I think this story is interesting because it strips naked the
pretense that the big enviro group -- in this case NRDC and ED -- are
anything more than corporate fronts.
The president of NRDC, Frances Bienecke (The Yalies, Henwood and
Divine, probably know the Bienecke library at Yale) was approached by
leaders of KKR and Texas Pacific and the deal was cut among friends.
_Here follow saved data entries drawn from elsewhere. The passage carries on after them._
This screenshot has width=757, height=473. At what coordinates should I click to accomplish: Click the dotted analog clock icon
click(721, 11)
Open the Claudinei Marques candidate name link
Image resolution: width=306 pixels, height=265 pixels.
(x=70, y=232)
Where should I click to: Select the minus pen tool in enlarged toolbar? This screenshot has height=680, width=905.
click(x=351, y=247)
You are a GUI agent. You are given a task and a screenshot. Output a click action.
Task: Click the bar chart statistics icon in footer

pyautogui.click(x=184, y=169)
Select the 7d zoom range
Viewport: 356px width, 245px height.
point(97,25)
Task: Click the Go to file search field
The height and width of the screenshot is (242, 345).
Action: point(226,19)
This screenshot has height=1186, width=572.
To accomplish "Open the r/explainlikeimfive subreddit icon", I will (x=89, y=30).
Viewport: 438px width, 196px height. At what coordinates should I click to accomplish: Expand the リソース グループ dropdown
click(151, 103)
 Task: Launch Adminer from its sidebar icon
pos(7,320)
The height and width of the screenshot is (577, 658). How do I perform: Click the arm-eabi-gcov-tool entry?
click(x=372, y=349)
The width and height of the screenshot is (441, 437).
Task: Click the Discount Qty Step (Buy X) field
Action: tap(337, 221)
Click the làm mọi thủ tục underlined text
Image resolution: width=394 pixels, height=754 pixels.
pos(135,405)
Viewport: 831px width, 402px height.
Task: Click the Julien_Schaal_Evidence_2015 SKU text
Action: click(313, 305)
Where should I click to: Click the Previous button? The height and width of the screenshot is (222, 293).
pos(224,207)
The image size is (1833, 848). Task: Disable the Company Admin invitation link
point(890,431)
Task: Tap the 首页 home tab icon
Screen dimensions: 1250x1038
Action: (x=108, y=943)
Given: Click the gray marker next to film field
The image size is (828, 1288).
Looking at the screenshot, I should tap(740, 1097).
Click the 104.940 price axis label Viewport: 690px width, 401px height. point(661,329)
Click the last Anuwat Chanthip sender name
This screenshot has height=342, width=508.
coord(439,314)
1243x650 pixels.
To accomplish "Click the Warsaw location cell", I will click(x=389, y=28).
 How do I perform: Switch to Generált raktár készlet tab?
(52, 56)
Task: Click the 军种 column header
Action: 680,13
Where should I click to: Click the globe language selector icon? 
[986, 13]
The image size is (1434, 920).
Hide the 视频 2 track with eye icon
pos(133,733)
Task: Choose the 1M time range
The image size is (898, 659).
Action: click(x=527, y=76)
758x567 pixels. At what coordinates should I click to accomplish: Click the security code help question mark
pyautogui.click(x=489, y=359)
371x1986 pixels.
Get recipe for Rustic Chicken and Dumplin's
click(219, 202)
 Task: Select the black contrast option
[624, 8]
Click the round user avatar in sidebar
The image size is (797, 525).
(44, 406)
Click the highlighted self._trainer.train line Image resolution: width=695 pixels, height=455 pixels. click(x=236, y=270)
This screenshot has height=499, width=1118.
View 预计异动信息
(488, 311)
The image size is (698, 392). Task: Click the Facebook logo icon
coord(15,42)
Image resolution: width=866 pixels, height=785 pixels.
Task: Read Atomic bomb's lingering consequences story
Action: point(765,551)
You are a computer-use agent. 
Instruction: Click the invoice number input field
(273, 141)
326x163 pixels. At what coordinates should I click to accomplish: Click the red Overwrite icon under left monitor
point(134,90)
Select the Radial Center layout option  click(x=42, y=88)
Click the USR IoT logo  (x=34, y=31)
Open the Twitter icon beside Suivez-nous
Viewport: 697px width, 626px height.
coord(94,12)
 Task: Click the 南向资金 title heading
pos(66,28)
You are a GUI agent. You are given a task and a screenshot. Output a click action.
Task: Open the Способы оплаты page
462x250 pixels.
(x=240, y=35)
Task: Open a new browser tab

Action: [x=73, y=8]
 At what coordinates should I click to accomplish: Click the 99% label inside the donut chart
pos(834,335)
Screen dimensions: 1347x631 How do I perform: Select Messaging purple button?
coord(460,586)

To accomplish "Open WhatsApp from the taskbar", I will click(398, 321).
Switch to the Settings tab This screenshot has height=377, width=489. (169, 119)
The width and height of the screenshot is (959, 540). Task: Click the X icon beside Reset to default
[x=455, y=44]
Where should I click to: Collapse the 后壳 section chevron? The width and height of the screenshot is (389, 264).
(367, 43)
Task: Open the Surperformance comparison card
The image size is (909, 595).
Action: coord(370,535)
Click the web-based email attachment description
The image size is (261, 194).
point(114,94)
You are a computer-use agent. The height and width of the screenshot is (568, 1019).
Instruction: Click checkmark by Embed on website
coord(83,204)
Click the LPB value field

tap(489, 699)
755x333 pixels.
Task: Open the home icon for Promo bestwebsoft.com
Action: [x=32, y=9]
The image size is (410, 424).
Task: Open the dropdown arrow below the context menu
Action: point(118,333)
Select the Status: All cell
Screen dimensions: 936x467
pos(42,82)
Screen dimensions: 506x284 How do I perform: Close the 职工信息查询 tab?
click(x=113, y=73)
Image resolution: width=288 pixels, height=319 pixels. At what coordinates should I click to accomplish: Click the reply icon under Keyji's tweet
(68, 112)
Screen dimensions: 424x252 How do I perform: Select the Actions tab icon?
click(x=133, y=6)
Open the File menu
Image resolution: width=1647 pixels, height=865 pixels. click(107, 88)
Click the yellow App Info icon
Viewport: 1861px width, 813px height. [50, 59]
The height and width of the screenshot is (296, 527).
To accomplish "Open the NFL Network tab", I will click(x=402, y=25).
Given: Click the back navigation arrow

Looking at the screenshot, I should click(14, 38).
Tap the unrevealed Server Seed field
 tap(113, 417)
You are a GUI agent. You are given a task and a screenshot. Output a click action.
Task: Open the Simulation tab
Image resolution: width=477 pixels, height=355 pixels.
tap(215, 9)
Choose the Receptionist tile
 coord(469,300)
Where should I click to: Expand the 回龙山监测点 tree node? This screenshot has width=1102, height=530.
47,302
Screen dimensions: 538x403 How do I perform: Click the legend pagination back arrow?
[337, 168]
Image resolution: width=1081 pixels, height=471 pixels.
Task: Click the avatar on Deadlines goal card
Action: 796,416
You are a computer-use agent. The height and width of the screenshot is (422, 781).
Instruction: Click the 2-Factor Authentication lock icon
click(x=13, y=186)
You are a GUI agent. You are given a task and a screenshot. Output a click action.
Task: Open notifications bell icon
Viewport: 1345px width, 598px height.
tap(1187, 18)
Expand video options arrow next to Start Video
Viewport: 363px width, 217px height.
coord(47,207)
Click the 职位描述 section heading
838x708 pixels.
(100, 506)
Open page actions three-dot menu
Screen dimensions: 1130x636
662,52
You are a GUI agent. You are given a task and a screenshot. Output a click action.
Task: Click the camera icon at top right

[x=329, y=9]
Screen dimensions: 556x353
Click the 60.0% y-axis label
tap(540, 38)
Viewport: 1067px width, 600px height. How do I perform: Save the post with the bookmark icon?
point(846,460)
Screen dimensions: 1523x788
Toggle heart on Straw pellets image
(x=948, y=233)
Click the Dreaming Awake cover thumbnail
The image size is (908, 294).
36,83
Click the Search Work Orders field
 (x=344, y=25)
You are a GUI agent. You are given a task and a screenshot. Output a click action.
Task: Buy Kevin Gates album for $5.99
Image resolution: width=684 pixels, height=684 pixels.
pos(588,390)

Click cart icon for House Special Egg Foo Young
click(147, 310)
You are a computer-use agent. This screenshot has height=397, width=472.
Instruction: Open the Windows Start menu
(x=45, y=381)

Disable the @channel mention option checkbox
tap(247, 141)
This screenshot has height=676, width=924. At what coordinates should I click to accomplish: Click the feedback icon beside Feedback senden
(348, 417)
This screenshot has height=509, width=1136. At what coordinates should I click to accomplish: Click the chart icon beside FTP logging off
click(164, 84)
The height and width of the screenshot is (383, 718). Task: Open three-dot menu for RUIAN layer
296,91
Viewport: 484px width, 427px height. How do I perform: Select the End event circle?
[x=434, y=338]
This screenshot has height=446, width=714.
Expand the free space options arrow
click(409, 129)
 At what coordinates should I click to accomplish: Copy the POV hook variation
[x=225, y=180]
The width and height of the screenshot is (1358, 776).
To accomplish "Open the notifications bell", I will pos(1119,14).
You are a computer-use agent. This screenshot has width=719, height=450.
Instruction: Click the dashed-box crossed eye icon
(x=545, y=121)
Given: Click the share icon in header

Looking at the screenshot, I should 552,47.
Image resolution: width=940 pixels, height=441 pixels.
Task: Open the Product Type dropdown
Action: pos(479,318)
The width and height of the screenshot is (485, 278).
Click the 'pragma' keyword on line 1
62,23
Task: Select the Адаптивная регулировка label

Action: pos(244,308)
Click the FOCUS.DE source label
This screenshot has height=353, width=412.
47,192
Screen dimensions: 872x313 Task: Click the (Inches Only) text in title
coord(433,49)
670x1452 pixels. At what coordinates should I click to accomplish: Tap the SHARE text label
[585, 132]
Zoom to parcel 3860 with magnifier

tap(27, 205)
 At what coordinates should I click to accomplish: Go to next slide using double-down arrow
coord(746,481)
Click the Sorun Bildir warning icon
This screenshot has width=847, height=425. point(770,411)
NRDC and ED cut the legs out from local Texas environmental groups
-- something they have a long history of doing successfully elsewhere
in the country -- and then did media work to portray this as an
environmental triumph. There's no contract obligating TXU to do
anything -- it is called "an accord" -- but probably the $400 million
promised to foster Energy Efficiency will be spent over the next few
years, administered by TXU of course.
and of course the Private equity players flip these things like a
condo speculator in Miami, so the existing TXU executives will go on
as before after the flip occurs. The NY Time story on Sunday by
Felicity Barringer and another journalist, quite succinct, really
ought to be taught in universities in some discipline. "How the
world really works" or "How things are done by the best people."
Gene Coyle
On Feb 27, 2007, at 7:26 PM, Bill Lear wrote:
On Tuesday, February 27, 2007 at 16:53:45 (-0800) raghu writes:
Private equity deals are good for the environment! Who knew?
(What's the catch here? Did these guys just buy a lot of positive
press coverage with no substance? Or is there a long-term strategy
here?)
http://www.chicagotribune.com/business/yourmoney/
chi-0702270280feb27,0,4125299.column
They wanted 3 power plants, so they said they would build a dozen.
When they got a deal for 3, the greenies cheered.